== Dataset excerpts
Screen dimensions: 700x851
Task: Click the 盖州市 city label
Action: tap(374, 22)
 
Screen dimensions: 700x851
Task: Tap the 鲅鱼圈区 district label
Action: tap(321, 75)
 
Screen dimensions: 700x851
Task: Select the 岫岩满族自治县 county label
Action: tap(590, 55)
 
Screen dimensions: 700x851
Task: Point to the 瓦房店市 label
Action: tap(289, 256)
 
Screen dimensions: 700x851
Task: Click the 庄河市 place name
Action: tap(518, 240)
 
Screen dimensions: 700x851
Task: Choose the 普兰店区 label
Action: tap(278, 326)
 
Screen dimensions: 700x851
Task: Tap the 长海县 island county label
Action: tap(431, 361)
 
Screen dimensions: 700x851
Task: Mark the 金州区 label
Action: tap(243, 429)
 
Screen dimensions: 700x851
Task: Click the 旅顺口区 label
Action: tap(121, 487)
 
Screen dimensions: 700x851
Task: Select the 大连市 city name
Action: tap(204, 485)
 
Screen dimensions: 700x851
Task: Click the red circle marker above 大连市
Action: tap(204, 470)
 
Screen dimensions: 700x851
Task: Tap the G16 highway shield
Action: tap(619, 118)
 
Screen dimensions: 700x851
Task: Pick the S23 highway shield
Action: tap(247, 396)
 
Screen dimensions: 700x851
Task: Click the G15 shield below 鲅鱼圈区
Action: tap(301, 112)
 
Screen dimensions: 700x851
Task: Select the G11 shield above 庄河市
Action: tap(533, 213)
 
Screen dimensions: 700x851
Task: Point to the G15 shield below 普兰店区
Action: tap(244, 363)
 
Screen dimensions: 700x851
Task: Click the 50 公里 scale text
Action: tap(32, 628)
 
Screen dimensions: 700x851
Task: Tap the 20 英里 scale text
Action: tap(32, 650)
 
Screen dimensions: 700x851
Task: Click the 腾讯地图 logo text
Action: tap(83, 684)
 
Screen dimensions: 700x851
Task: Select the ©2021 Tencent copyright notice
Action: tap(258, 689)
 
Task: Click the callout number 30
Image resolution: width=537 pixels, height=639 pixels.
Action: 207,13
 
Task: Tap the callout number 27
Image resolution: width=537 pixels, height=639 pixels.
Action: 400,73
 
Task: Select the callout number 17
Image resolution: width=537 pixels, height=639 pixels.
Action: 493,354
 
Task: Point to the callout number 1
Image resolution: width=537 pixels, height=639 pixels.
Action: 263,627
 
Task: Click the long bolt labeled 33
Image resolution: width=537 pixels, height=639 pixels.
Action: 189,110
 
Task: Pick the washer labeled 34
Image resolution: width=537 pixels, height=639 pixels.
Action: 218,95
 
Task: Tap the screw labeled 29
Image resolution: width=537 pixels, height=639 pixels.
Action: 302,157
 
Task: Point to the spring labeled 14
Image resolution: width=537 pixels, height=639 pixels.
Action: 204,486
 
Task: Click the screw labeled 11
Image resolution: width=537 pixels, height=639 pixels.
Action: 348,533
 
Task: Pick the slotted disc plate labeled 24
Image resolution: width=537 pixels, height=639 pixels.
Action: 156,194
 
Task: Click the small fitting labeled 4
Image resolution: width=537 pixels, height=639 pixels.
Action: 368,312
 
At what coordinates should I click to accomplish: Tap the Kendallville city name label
====
== Dataset excerpts
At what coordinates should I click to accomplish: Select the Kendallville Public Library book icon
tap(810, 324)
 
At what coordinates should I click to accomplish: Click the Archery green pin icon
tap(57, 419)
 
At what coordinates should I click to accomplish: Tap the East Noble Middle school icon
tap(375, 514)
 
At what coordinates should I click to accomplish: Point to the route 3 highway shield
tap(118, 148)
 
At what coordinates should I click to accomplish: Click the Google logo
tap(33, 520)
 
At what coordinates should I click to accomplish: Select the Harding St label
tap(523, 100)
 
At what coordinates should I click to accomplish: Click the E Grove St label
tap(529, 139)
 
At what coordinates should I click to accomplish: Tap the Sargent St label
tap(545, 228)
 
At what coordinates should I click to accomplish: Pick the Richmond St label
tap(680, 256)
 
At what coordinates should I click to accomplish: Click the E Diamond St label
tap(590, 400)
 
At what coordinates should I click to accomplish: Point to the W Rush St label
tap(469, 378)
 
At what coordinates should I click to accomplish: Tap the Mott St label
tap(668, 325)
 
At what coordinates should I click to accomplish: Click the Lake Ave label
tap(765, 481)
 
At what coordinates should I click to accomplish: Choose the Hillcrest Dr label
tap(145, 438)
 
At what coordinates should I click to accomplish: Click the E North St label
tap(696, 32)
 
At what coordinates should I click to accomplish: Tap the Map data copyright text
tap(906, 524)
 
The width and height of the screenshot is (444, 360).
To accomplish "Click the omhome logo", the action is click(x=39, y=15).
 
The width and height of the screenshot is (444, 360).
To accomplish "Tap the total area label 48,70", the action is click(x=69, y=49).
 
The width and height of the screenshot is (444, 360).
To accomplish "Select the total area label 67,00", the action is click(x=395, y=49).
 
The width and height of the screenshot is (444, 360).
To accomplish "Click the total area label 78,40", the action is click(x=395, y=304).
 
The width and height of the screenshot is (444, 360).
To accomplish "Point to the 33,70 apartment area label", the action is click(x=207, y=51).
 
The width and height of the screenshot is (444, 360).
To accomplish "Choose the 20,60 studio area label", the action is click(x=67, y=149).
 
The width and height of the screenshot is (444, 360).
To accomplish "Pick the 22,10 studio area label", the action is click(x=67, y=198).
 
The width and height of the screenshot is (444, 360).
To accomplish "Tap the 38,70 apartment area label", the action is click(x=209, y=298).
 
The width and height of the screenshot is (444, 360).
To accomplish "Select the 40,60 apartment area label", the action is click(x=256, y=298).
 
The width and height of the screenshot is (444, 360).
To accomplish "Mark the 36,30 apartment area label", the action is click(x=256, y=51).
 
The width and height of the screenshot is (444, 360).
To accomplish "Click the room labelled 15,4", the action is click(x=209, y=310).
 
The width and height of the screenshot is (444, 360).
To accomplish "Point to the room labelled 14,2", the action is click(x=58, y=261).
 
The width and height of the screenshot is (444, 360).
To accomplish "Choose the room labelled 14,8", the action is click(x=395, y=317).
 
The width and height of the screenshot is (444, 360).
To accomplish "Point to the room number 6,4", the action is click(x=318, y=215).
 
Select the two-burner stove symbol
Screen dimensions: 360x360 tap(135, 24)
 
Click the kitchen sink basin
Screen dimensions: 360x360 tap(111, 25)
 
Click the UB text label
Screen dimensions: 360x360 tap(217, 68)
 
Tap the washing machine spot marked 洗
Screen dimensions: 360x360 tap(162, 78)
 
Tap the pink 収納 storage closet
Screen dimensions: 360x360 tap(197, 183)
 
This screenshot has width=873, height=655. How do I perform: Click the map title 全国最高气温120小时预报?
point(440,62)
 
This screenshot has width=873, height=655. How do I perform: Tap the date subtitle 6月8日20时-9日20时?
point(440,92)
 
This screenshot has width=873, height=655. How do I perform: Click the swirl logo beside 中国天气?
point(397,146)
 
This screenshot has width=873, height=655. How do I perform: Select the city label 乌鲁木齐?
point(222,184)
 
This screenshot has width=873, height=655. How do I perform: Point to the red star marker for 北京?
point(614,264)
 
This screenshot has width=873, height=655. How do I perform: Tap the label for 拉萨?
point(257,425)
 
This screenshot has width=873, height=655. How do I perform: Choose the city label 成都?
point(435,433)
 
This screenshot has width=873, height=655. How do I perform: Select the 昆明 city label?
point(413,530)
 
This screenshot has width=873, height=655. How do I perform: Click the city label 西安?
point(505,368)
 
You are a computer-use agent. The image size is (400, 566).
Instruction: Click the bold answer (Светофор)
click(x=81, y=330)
====
= Directive =
Extract each line of the data above that contains the string "scale".

= Expected answer =
Task: Click the 50 公里 scale text
Task: Tap the 20 英里 scale text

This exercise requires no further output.